● Requirement
Write an exact copy of the entries below that leaves out all pictures.

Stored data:
-- Opening Marker --

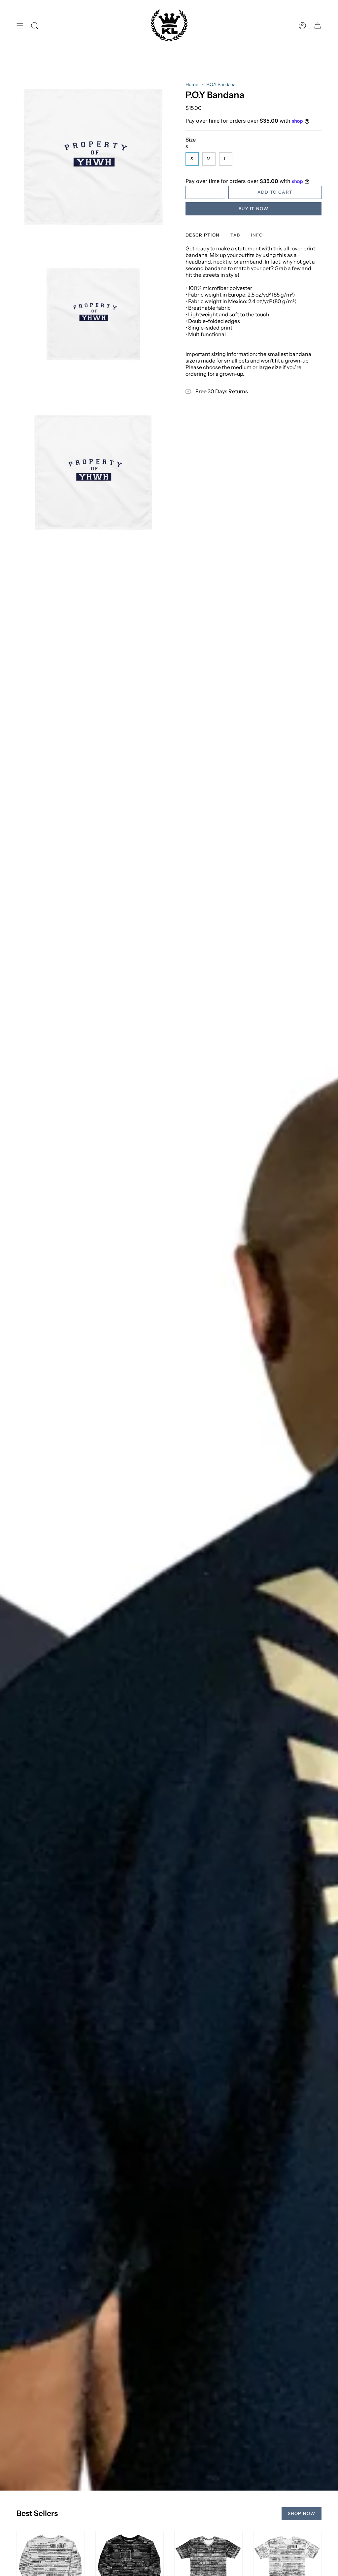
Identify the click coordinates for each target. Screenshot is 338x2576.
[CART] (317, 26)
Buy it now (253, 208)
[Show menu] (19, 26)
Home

-- Closing Marker --

● Solution for this exercise
Identify the click coordinates for each target. Screenshot is 338x2576.
[CART] (317, 26)
Buy it now (253, 208)
[Show menu] (19, 26)
Home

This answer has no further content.